November marks the second anniversary of Donald Trump’s election as President of the United States. Since then, he has turned the national news cycle into a “What did Donald do today?” section. I mean, really. For two years, almost every news story that’s grabbed the nation’s attention has been somehow related to the man.
Many of those country-consuming news stories have doubled as moments where any other presidency would have been on its deathbed. The list isn’t short: the firing of James Comey, the bombshell of a Lester Holt interview following the Comey firing in which the president claimed that his predecessor wiretapped his campaign, the ousting of too many advisors to count, the Stormy Daniels revelations and most recent the guilty verdict of his campaign manager coming within thirty minutes of his personal lawyer flipping on him. I probably missed half of the big stories, but that’s the point. Trump has had so many moments that could have been the end of his presidency that it feels like there just won’t be one. And maybe there won’t be.
The complexity of the whole array of scandals has spawned two somewhat misguided takes on the possibility to an ending of the Trump presidency. They both contain some substance but both lack the political realism that the history of both the Nixon and Clinton presidencies have taught us. Without the ability to control committees in Congress, a scandal barely exists. The first take says that all of this mess just proves that nothing will bring down the administration before 2020, and maybe not even then.
The flipside is the view that every major controversy is going to be the one that gets Trump removed from office.

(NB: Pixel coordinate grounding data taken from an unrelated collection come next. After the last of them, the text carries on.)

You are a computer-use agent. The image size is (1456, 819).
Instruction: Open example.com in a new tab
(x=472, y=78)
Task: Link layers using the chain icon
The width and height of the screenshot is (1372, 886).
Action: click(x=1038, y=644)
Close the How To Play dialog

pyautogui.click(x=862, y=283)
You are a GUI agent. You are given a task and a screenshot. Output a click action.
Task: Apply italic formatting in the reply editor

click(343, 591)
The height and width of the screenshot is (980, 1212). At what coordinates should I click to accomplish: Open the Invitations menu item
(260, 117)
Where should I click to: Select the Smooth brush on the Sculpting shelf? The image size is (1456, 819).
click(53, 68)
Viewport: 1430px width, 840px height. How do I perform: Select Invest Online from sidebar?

After the New York Times released an Op-Ed authored by an anonymous Trump administration official this week, many are seeing this as the controversy that somehow removes Trump from office. The people voicing that opinion have a reasonable argument. The Op-Ed claims that the cabinet has mentioned using the 25th Amendment to remove the man from office. So who’s right? The people who claim that Trump is here until at least 2020? Or the ones who think that the supposed parent in the room who authored the new article will end up dooming the presidency?
Both theories make some good points, but both will eventually prove faulty as predictions of when/if Trump’s presidency ends prematurely. Trump will make it through the Op-Ed episode, but his presidency will not come out on the other end unscathed. Having a high-level staffer claim that they and multiple other ranking members of the administration have actively worked against the president will further hurt Trump’s chances of making a landmark achievement before he has to start campaigning again. Nonetheless, if the Senate confirms Brett Kavanaugh, Trump’s nominee for the Supreme Court seat vacated by Anthony Kennedy, that win could overshadow any other story and provide Trump with momentum heading into the midterms.
The 2018 midterms could be the true beginning of the end of the Donald Trump presidency. If Democrats take back control of the House, which looks likely, then they will have control of the House Committees. With this they will regain the ability to subpoena documents and other materials related to the myriad of scandals that Republican committee chairs have balked at looking into. More than any one scandal, that shift in the power dynamics would mark the real moment where the Trump White House should start to panic. Is this the time the Trump presidency gets the boot? No. November maybe, but it’s much too soon to tell.